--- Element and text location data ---
====

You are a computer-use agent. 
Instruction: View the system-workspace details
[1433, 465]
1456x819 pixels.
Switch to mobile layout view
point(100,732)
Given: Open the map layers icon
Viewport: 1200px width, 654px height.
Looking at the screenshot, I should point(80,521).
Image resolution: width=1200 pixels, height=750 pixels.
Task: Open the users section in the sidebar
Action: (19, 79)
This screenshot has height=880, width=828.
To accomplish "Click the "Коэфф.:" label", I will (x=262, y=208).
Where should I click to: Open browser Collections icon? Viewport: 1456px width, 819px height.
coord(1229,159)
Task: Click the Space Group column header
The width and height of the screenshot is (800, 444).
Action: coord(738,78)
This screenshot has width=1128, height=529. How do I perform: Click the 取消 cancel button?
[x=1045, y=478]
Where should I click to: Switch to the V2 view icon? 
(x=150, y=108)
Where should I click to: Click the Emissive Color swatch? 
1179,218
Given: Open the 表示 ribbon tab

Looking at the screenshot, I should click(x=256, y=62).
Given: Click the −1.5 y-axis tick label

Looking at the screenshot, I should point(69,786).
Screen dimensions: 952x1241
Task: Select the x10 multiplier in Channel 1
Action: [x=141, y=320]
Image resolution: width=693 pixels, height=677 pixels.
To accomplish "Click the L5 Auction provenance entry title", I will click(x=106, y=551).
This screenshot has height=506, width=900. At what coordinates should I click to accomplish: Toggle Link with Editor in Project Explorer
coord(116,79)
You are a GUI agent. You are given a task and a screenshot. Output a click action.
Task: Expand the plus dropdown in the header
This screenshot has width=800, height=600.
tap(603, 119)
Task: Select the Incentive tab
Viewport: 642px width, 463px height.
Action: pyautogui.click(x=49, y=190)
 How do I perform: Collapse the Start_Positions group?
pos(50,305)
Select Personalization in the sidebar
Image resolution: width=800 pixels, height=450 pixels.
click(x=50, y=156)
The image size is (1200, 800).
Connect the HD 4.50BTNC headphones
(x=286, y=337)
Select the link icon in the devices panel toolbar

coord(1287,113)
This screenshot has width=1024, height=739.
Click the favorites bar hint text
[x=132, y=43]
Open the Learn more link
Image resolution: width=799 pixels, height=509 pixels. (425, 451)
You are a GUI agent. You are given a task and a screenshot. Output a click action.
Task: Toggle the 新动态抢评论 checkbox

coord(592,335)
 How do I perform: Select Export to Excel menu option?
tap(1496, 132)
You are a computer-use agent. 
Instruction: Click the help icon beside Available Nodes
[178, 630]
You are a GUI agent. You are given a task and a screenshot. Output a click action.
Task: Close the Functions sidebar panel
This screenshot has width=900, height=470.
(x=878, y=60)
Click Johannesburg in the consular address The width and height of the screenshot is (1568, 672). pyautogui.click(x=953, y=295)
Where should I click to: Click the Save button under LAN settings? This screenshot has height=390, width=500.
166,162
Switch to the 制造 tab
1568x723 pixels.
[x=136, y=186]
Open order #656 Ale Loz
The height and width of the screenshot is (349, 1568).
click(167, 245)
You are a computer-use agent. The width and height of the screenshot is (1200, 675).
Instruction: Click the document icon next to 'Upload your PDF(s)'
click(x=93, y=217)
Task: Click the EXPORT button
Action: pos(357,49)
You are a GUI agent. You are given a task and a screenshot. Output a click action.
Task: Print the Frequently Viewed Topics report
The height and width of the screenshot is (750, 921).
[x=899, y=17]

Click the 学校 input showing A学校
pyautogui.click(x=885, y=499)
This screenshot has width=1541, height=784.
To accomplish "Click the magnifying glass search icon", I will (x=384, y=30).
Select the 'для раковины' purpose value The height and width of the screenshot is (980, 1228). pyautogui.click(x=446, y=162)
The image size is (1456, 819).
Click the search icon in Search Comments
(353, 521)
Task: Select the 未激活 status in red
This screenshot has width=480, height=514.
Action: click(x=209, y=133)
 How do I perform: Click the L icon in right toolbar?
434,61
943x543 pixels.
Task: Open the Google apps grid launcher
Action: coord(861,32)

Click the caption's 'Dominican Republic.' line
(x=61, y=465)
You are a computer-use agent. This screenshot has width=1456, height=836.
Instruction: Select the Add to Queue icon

====

--- Aim of the task ---
Reproduce the records from the start through the line containing "Action: (19, 79)", changing "map layers icon" to "map legend icon" and leaving everything else as it is.

--- Output below ---
You are a computer-use agent. 
Instruction: View the system-workspace details
[1433, 465]
1456x819 pixels.
Switch to mobile layout view
point(100,732)
Given: Open the map legend icon
Viewport: 1200px width, 654px height.
Looking at the screenshot, I should point(80,521).
Image resolution: width=1200 pixels, height=750 pixels.
Task: Open the users section in the sidebar
Action: (19, 79)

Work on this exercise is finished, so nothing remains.